■ Problem to work on ■
Which lines below fall between the one containing "Alexa Chains (125, 589)" and the one containing "Babe8 (24, 2303)"? Repeat them exactly, counting both of those lines, and add nothing else.

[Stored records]
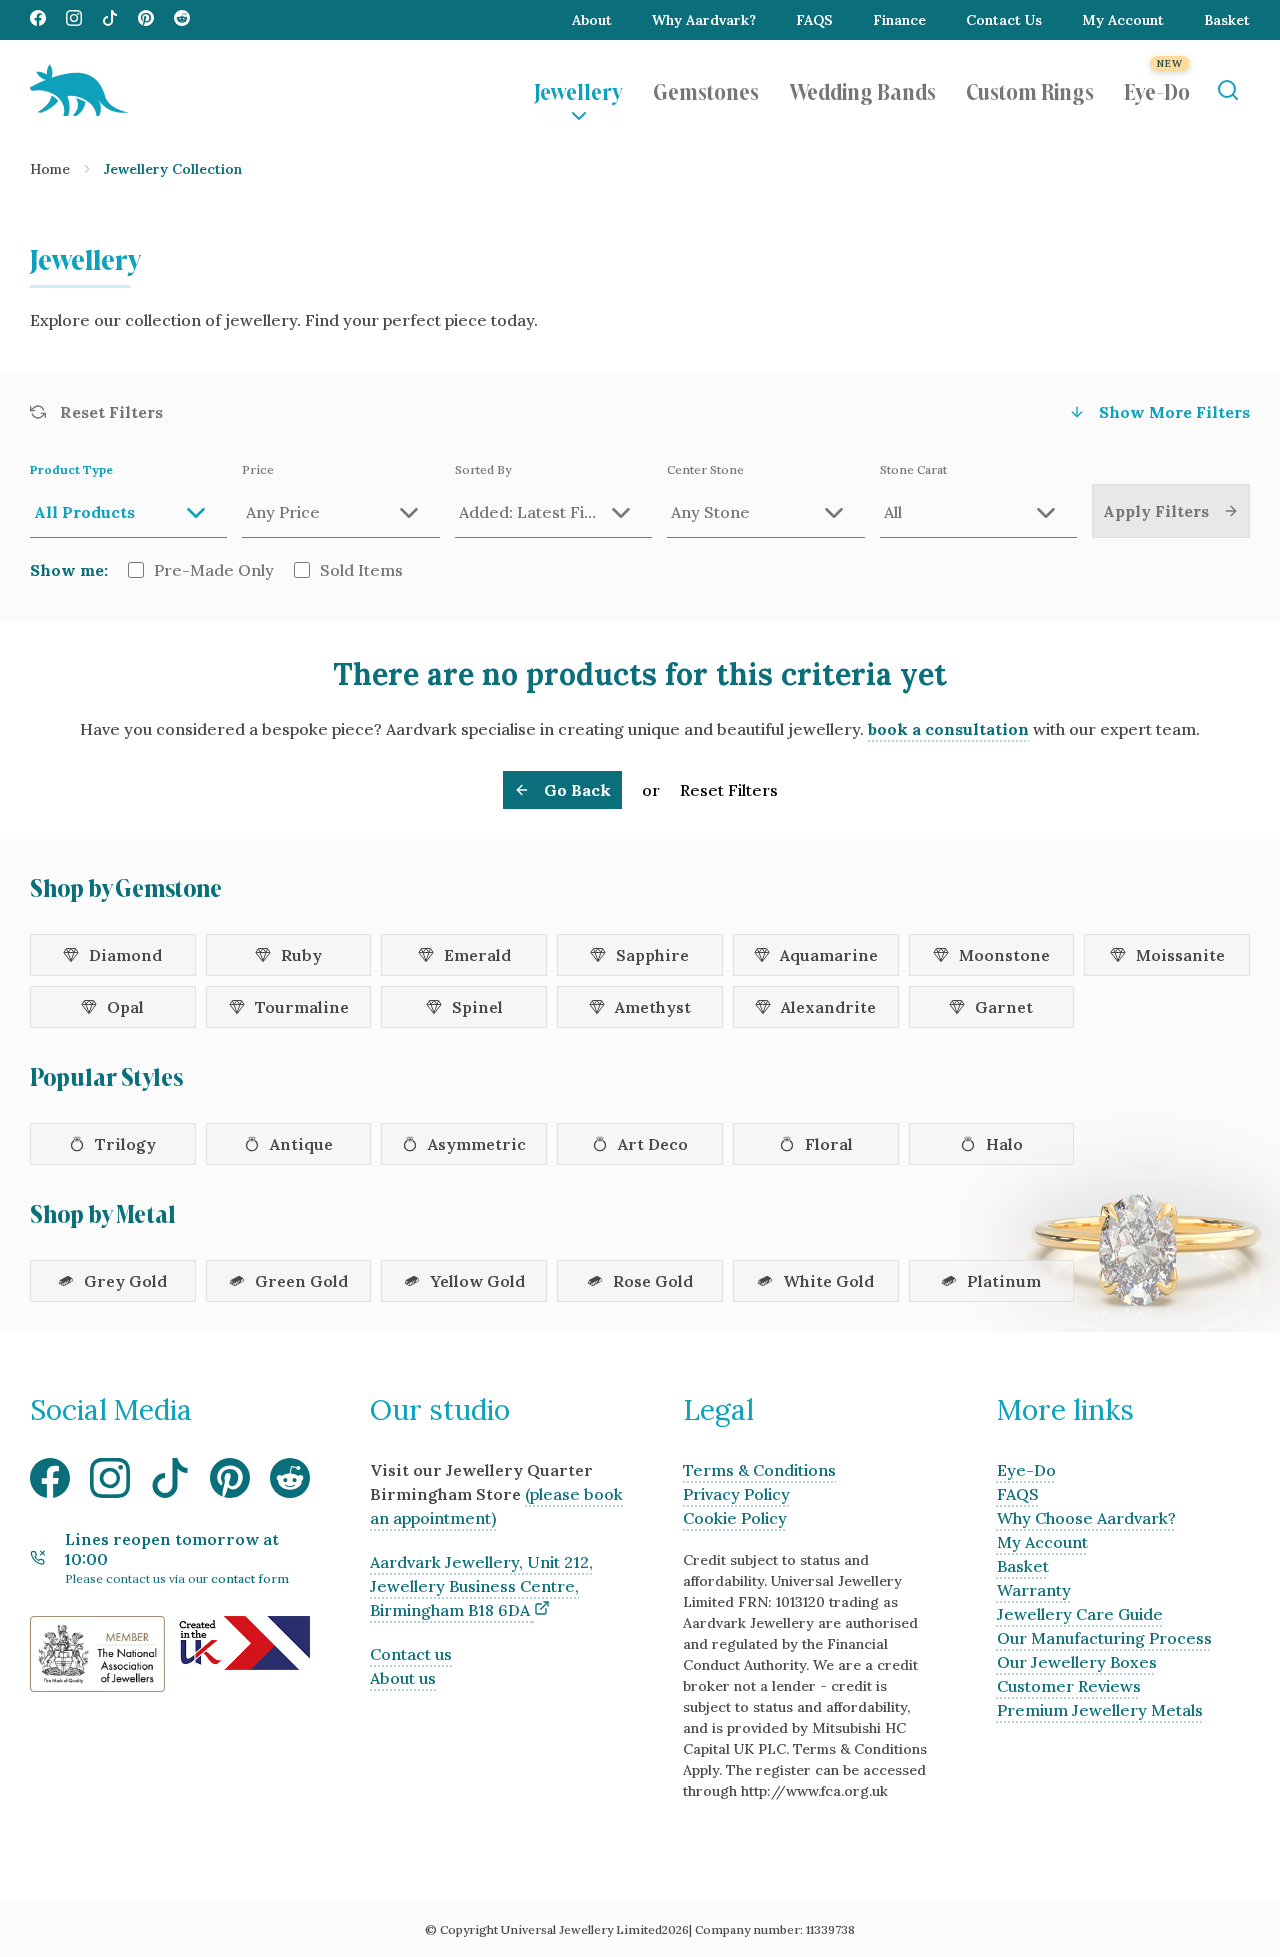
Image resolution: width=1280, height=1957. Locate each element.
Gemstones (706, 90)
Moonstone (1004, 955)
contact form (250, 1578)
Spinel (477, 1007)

--

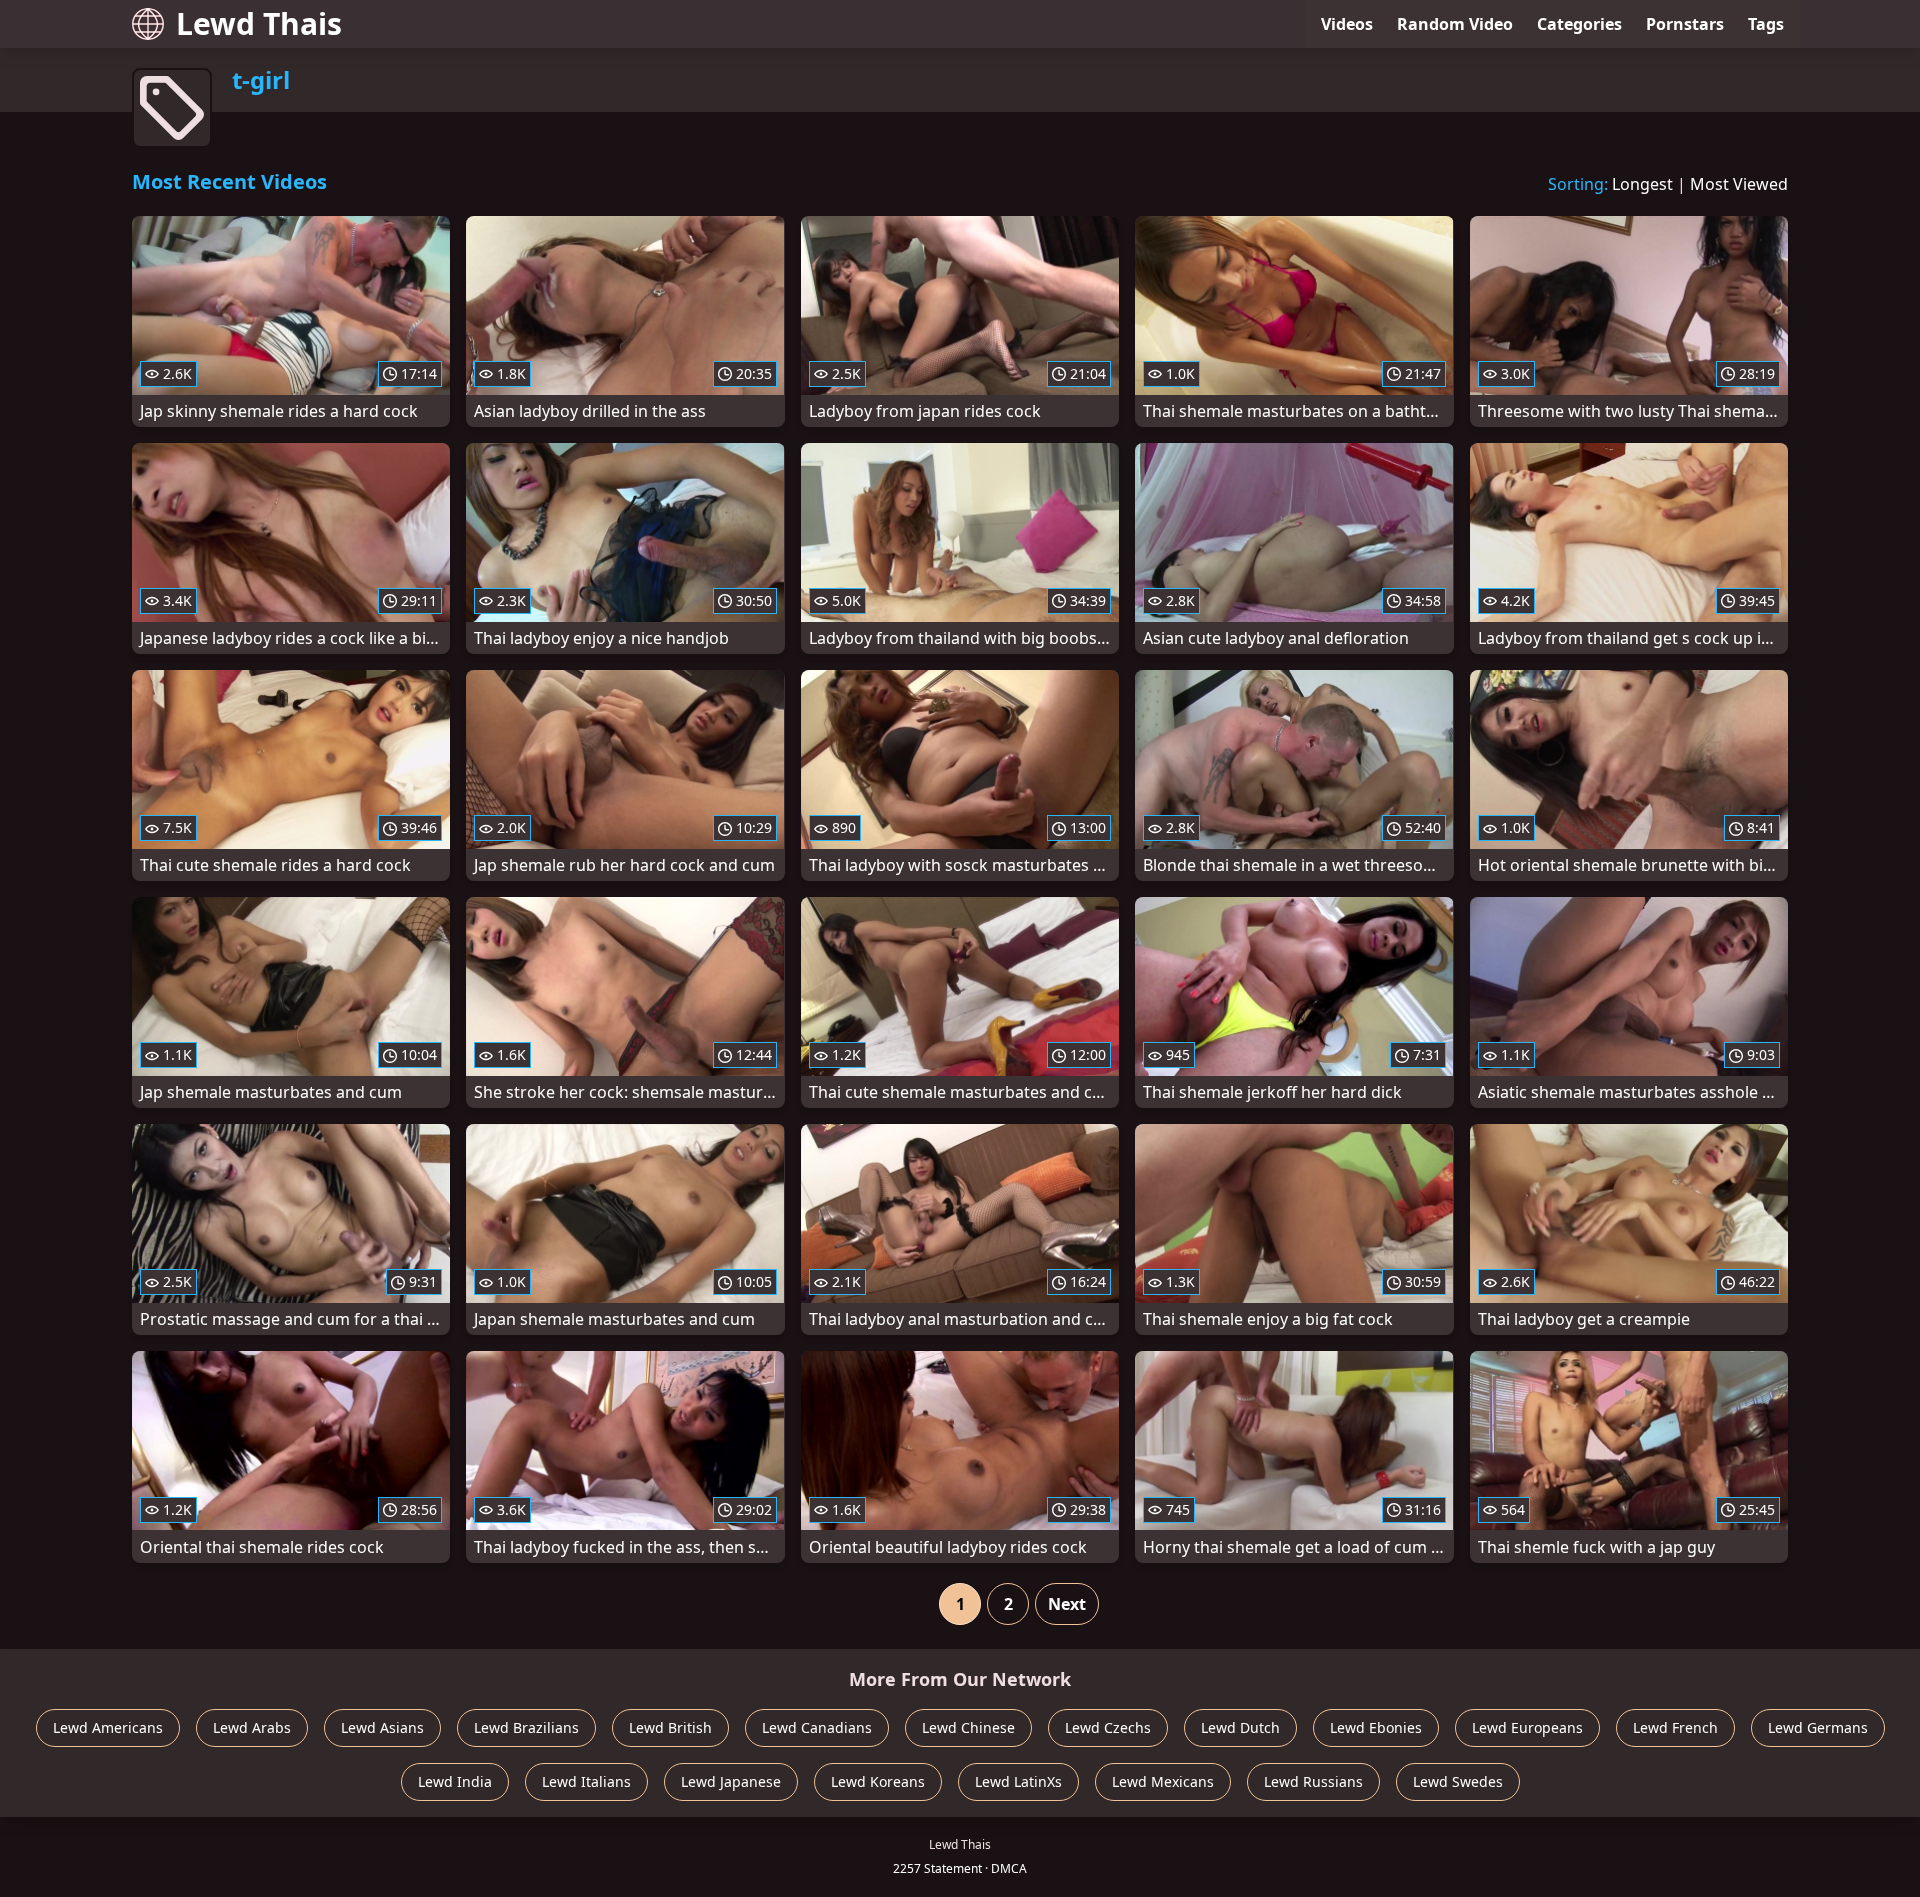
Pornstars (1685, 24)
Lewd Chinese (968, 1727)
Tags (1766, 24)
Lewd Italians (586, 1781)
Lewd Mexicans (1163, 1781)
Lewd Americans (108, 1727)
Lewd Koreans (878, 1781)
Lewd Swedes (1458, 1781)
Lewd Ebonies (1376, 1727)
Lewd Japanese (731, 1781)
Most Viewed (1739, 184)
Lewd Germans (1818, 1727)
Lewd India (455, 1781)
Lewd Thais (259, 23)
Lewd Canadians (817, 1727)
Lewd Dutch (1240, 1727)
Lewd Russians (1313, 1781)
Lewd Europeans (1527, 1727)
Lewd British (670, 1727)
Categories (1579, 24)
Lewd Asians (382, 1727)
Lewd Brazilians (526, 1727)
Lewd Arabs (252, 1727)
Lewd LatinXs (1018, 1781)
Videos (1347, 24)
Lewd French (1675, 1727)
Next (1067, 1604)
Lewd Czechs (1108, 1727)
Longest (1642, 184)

==

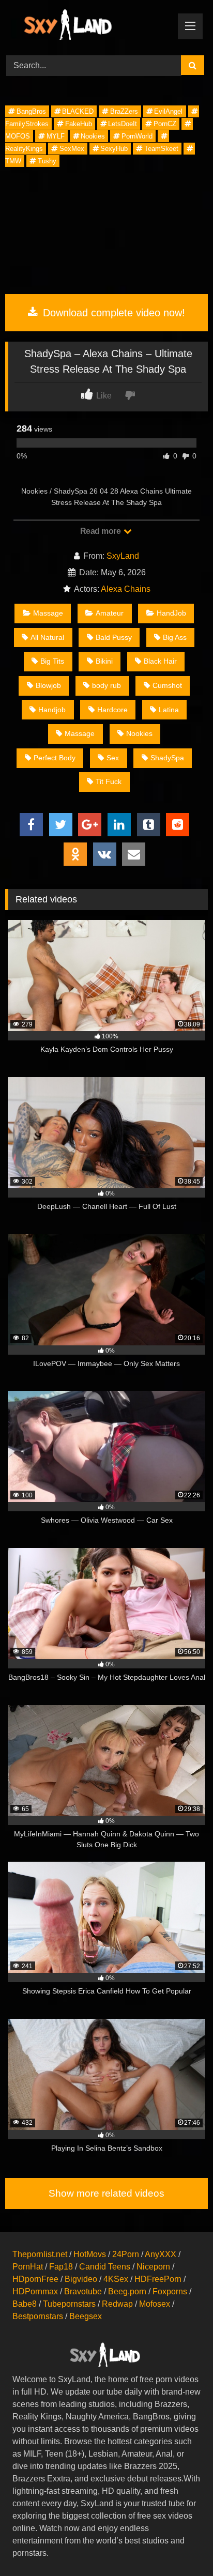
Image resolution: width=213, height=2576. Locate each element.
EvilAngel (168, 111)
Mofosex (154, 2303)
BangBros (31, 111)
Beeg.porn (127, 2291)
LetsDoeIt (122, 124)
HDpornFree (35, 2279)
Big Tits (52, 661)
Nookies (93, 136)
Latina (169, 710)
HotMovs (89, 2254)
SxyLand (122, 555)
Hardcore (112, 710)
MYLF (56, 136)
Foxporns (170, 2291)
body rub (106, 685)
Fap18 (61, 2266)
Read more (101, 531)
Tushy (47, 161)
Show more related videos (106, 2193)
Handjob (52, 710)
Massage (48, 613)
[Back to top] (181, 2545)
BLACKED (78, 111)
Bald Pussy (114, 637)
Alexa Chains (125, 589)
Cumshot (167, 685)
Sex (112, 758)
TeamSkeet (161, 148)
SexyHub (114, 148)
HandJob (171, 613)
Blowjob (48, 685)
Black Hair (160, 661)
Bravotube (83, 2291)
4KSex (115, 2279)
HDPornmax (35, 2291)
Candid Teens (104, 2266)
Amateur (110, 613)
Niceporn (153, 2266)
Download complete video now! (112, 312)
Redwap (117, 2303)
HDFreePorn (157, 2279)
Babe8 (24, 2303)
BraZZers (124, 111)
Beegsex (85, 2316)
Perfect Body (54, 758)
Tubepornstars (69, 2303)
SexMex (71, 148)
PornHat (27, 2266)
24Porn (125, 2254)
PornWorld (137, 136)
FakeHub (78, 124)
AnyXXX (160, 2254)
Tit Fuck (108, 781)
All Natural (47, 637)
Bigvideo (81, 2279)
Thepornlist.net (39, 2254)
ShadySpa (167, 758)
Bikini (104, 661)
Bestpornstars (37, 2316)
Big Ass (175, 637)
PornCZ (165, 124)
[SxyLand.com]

■ Result of the task ■
Alexa Chains (125, 589)
Cumshot (167, 685)
Sex (112, 758)
TeamSkeet (161, 148)
SexyHub (114, 148)
HandJob (171, 613)
Blowjob (48, 685)
Black Hair (160, 661)
Bravotube (83, 2291)
4KSex (115, 2279)
HDPornmax (35, 2291)
Candid Teens (104, 2266)
Amateur (110, 613)
Niceporn (153, 2266)
Download complete video now! (112, 312)
Redwap (117, 2303)
HDFreePorn (157, 2279)
Babe8 (24, 2303)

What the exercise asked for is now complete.